I introduce fully soft foam hands actuated by tendons routed on textile skins. I detail a simple molding-and-casting pipeline, validate a soft-body simulation framework, compare inversekinematics control strategies, and optimize nontrivial tendon routings. I further report a user study on human-designed routings, demonstrations of power/precision grasps and in-hand manipulation, sub-millimeter repeatability, and year-long durability, alongside an analysis of limitations (e.g., routing through foam, sensing, and sim-to-real gaps).

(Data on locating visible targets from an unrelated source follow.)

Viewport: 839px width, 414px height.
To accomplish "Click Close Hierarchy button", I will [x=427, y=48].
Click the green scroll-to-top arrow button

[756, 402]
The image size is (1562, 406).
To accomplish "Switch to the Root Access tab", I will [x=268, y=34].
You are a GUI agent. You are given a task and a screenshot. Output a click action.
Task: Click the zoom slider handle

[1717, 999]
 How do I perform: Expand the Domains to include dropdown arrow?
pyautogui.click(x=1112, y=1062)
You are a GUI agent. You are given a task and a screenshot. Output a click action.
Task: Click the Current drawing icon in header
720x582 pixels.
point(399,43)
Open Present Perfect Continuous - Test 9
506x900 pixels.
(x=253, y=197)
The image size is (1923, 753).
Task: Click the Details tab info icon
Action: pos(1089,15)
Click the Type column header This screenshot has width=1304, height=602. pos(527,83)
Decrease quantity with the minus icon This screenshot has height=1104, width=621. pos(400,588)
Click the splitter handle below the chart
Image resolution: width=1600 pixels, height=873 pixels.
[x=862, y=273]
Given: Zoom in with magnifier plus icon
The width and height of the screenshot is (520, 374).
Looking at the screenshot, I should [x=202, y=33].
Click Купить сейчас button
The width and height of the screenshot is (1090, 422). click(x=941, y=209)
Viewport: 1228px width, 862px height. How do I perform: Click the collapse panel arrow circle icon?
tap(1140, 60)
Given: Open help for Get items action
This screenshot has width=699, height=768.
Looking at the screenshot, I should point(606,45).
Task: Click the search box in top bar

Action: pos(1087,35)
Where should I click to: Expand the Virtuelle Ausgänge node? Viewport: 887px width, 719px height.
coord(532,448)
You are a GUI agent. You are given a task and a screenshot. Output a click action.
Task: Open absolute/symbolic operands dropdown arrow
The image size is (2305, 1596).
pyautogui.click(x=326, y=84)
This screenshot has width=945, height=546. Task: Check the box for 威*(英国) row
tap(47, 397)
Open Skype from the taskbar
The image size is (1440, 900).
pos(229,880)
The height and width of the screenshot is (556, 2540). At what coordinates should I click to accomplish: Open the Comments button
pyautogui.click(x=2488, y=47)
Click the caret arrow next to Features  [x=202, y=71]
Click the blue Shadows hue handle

To tackle the challenge of planning with soft hands, I develop data-driven models of manipulation capabilities that capture the inherent uncertainty and redundancy of soft hands. Additionally, I demonstrate a fast, anytime method to compute globally optimal Independent Contact Regions (ICRs) by iteratively building an incremental Delaunay triangulation over grasp configuration space. I show that ICRs guide simple policies that remain robust to real-world uncertainties in object size, pose, and geometry.

Finally, to promote accessibility, I contribute the DexKit system, a low-cost, anthropomorphic system (12 actuated DoF hand on a 4-DoF gantry) that can be built for under $2000.